EXERCISE MATERIALS Block Start

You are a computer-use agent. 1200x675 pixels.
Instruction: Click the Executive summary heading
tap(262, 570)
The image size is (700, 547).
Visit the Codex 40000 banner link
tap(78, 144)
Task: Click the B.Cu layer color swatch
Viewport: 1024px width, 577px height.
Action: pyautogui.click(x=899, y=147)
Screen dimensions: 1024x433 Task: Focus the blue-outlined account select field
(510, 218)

EXERCISE MATERIALS Block End
EXERCISE MATERIALS Block Start

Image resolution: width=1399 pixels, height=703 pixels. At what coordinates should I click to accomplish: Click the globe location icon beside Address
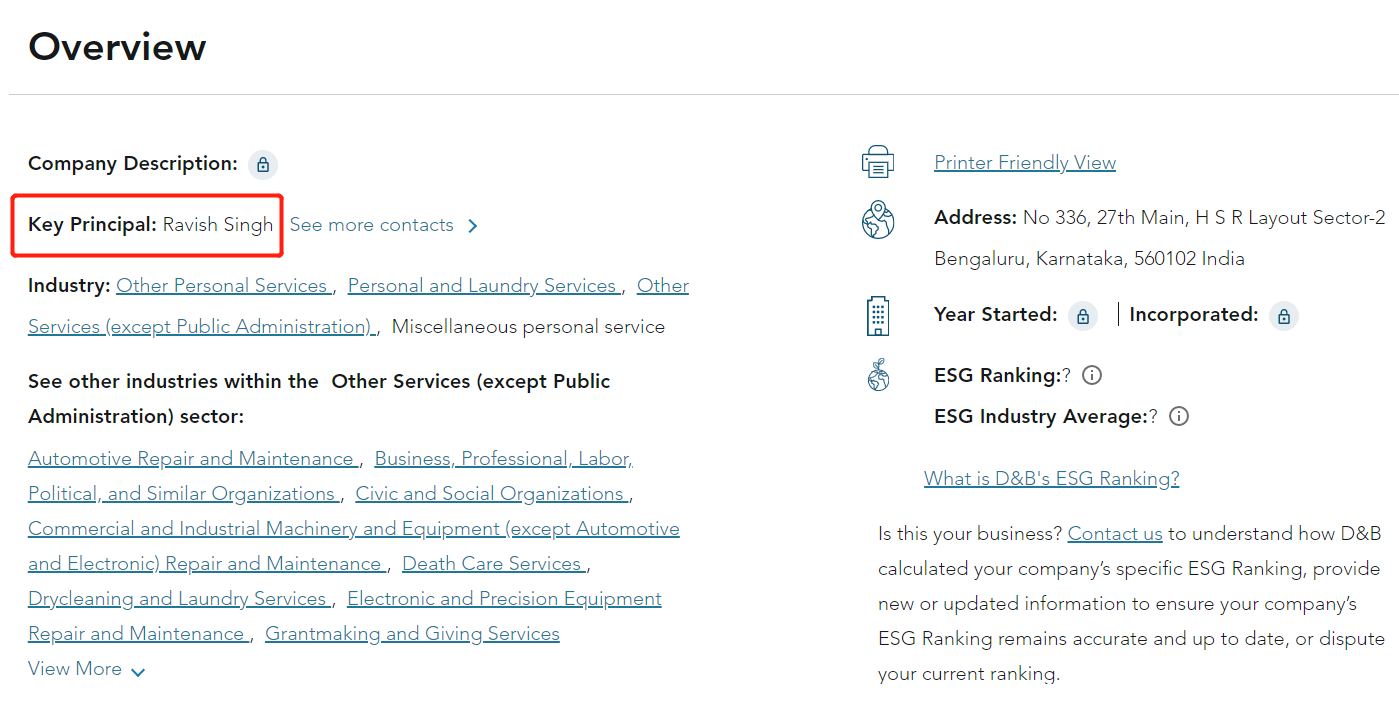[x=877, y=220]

EXERCISE MATERIALS Block End

TRY IT: Working from the material above, retype exactly the lines from the one with "You are a computer-use" through the one with "Task: Click the B.Cu layer color swatch", both included, and only those lines.

ANSWER BOX:
You are a computer-use agent. 1200x675 pixels.
Instruction: Click the Executive summary heading
tap(262, 570)
The image size is (700, 547).
Visit the Codex 40000 banner link
tap(78, 144)
Task: Click the B.Cu layer color swatch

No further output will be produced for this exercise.